=== Dataset entries ===
#####

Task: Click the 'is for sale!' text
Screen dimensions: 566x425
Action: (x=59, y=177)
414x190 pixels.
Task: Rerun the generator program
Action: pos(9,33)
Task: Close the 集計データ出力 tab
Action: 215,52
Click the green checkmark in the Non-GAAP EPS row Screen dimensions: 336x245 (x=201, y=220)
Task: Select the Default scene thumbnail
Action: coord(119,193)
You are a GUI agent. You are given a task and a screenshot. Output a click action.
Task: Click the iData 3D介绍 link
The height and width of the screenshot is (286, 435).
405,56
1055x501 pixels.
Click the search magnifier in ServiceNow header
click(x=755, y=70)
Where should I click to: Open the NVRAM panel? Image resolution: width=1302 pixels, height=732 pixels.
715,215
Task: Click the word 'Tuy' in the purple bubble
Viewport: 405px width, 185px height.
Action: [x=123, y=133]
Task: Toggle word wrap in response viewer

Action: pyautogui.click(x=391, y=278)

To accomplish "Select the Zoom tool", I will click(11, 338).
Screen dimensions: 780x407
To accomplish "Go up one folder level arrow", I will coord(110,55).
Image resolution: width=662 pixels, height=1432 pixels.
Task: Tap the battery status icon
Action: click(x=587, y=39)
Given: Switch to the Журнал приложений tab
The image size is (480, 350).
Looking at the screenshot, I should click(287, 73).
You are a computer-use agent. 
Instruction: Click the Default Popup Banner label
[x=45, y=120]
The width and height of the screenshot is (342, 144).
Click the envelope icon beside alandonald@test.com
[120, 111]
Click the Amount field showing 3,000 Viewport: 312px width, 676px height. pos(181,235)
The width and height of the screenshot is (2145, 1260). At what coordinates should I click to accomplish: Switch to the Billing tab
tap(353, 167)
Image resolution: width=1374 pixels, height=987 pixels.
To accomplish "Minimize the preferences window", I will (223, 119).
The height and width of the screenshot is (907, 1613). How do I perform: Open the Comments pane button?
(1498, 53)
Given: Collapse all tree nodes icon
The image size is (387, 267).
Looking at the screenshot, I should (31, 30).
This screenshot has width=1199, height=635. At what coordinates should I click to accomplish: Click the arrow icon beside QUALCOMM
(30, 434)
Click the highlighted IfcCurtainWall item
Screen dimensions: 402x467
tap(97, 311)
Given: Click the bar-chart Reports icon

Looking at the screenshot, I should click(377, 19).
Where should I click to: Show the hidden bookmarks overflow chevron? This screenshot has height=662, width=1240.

#####

=== EXERCISE DESCRIPTION ===
Can you convert the lines above into a JSON list of strings, with one string for each line and the blank lines left out?

=== FULL OUTPUT ===
[
  "Task: Click the 'is for sale!' text",
  "Screen dimensions: 566x425",
  "Action: (x=59, y=177)",
  "414x190 pixels.",
  "Task: Rerun the generator program",
  "Action: pos(9,33)",
  "Task: Close the 集計データ出力 tab",
  "Action: 215,52",
  "Click the green checkmark in the Non-GAAP EPS row Screen dimensions: 336x245 (x=201, y=220)",
  "Task: Select the Default scene thumbnail",
  "Action: coord(119,193)",
  "You are a GUI agent. You are given a task and a screenshot. Output a click action.",
  "Task: Click the iData 3D介绍 link",
  "The height and width of the screenshot is (286, 435).",
  "405,56",
  "1055x501 pixels.",
  "Click the search magnifier in ServiceNow header",
  "click(x=755, y=70)",
  "Where should I click to: Open the NVRAM panel? Image resolution: width=1302 pixels, height=732 pixels.",
  "715,215",
  "Task: Click the word 'Tuy' in the purple bubble",
  "Viewport: 405px width, 185px height.",
  "Action: [x=123, y=133]",
  "Task: Toggle word wrap in response viewer",
  "Action: pyautogui.click(x=391, y=278)",
  "To accomplish \"Select the Zoom tool\", I will click(11, 338).",
  "Screen dimensions: 780x407",
  "To accomplish \"Go up one folder level arrow\", I will coord(110,55).",
  "Image resolution: width=662 pixels, height=1432 pixels.",
  "Task: Tap the battery status icon",
  "Action: click(x=587, y=39)",
  "Given: Switch to the Журнал приложений tab",
  "The image size is (480, 350).",
  "Looking at the screenshot, I should click(287, 73).",
  "You are a computer-use agent. ",
  "Instruction: Click the Default Popup Banner label",
  "[x=45, y=120]",
  "The width and height of the screenshot is (342, 144).",
  "Click the envelope icon beside alandonald@test.com",
  "[120, 111]",
  "Click the Amount field showing 3,000 Viewport: 312px width, 676px height. pos(181,235)",
  "The width and height of the screenshot is (2145, 1260). At what coordinates should I click to accomplish: Switch to the Billing tab",
  "tap(353, 167)",
  "Image resolution: width=1374 pixels, height=987 pixels.",
  "To accomplish \"Minimize the preferences window\", I will (223, 119).",
  "The height and width of the screenshot is (907, 1613). How do I perform: Open the Comments pane button?",
  "(1498, 53)",
  "Given: Collapse all tree nodes icon",
  "The image size is (387, 267).",
  "Looking at the screenshot, I should (31, 30).",
  "This screenshot has width=1199, height=635. At what coordinates should I click to accomplish: Click the arrow icon beside QUALCOMM",
  "(30, 434)",
  "Click the highlighted IfcCurtainWall item",
  "Screen dimensions: 402x467",
  "tap(97, 311)",
  "Given: Click the bar-chart Reports icon",
  "Looking at the screenshot, I should click(377, 19).",
  "Where should I click to: Show the hidden bookmarks overflow chevron? This screenshot has height=662, width=1240."
]